The great Princeton theologian Charles Hodge wrote the following to his brother who had just lost a son:
“Pious sorrow, that is sorrow mingled with pious feeling, with resignation, confidence in God, hope in his mercy and love, is [in] every way healthful to the soul; while melancholy is irreligious, and is a cancer to true peace and spiritual health. The great means of having our sorrow kept pure is to keep near to God, to feel assured of his love, that he orders all things well, and will make even our afflictions work out for us a far more exceeding and an eternal weight of glory.”
This is cited in W. Andrew Hoffecker’s Charles Hodge: The Pride of Princeton (p. 220). All true believers can attest to the truth of Hodge’s statement. Our answer is always our God and in order to keep our sorrows pure we must be “near to God.” When we commune with our Savior, we find comfort and strength in the midst of heavy sorrow. Only His everlasting shoulders can bear our heavy burdens.

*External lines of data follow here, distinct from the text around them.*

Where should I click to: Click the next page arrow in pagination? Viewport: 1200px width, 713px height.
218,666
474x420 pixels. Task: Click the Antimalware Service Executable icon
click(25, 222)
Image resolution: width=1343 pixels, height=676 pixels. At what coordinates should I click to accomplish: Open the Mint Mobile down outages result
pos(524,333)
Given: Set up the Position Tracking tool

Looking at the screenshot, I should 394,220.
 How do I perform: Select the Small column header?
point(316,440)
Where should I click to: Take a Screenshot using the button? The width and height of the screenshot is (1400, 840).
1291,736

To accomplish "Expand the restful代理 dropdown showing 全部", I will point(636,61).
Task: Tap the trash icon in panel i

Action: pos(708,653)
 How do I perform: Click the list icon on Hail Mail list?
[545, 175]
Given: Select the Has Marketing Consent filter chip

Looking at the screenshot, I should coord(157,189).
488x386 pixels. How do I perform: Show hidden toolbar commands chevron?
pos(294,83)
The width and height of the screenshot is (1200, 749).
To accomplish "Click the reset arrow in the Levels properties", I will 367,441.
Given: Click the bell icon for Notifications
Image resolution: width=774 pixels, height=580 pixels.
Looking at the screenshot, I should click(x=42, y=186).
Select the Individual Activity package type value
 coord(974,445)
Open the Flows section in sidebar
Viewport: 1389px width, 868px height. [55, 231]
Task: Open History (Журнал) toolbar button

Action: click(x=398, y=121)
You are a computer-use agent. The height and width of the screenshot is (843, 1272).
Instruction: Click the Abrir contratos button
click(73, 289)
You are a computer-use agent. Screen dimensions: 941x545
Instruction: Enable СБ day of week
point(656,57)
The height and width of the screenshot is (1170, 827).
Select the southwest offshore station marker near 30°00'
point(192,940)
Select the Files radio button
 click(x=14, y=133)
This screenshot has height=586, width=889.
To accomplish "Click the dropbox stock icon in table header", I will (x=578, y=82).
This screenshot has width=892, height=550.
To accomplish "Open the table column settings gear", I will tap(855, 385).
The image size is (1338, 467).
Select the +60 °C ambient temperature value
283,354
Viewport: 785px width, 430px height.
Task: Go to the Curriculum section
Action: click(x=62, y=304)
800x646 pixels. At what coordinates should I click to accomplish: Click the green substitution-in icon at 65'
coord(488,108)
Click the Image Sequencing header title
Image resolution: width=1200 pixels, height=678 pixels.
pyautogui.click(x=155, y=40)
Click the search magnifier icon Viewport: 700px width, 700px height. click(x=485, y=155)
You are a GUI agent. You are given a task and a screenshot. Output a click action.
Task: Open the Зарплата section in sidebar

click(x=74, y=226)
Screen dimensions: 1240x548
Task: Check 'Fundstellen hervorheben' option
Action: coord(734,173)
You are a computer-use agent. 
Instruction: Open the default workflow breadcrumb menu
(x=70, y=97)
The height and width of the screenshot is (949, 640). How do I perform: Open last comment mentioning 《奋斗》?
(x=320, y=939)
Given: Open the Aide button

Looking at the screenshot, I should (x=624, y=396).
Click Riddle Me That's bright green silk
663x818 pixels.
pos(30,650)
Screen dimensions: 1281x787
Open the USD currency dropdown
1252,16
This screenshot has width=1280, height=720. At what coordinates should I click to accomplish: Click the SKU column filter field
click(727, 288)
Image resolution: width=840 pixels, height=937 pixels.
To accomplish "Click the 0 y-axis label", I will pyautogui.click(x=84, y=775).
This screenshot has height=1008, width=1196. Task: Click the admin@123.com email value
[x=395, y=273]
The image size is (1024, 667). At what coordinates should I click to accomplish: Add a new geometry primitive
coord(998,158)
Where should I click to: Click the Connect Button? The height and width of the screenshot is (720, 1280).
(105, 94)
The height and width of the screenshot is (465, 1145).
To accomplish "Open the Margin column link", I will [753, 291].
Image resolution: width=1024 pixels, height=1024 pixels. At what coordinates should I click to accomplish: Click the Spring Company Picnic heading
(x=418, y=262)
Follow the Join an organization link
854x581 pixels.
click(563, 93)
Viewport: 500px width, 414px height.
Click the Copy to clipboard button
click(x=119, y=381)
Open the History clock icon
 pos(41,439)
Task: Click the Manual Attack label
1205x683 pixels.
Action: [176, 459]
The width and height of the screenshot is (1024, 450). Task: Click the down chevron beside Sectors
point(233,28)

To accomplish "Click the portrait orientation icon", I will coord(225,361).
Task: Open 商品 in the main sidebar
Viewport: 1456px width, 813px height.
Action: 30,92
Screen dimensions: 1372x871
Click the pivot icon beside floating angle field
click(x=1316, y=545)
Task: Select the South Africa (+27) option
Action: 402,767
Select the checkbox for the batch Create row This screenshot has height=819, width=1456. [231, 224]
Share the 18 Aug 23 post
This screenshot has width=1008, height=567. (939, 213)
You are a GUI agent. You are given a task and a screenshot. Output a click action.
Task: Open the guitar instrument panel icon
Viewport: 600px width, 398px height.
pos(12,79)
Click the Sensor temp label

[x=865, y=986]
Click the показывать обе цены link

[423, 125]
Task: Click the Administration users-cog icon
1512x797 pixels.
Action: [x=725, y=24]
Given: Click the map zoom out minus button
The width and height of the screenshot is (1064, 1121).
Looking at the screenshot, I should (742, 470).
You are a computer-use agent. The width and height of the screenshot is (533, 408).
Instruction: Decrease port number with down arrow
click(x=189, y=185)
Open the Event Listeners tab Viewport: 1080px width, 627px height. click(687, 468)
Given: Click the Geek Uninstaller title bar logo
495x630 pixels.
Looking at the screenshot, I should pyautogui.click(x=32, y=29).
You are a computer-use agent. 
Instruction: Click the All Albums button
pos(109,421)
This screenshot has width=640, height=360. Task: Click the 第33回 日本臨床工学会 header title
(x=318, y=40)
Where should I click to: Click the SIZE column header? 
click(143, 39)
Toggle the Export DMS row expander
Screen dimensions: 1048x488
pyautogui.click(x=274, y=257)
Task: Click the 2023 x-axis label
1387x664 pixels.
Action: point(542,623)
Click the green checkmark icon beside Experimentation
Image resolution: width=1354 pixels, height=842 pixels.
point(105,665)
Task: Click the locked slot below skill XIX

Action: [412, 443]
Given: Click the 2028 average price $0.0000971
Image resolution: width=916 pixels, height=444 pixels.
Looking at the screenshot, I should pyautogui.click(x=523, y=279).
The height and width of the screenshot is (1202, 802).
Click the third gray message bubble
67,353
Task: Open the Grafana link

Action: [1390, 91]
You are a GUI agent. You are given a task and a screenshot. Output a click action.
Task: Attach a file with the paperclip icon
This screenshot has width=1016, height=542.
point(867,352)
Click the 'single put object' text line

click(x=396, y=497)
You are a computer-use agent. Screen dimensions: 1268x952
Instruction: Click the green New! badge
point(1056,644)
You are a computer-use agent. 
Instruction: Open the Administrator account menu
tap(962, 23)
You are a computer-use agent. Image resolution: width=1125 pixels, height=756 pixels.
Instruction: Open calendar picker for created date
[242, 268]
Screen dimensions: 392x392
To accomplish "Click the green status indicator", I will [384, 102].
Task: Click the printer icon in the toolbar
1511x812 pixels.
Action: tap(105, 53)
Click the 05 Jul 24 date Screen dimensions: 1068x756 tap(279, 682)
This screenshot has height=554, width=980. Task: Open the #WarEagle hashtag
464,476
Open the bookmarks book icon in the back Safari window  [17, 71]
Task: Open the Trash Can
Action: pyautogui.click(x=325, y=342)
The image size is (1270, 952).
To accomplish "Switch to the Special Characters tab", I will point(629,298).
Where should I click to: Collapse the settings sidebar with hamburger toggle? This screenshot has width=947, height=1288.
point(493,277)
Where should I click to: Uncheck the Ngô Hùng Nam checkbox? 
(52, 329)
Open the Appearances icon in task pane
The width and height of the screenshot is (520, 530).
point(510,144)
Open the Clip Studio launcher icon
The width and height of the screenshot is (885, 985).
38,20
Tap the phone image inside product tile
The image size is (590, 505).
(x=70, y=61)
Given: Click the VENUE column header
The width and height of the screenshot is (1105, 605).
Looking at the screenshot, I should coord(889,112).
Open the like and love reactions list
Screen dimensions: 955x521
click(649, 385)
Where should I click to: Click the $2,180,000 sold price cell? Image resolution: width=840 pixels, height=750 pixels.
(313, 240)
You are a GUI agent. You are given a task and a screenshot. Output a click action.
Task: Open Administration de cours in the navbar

This book has been a rich blessing. It is well researched and bound to be one of the standard biographies on Charles Hodge. It is 460 pages long (with the index). However, the book only goes to 360 pages; add about 70 pages of endnotes, 17 pages for the bibliography and additional pages for the index. For those who may understand, this book confirms my conviction that true Presbyterians are always new side – old school!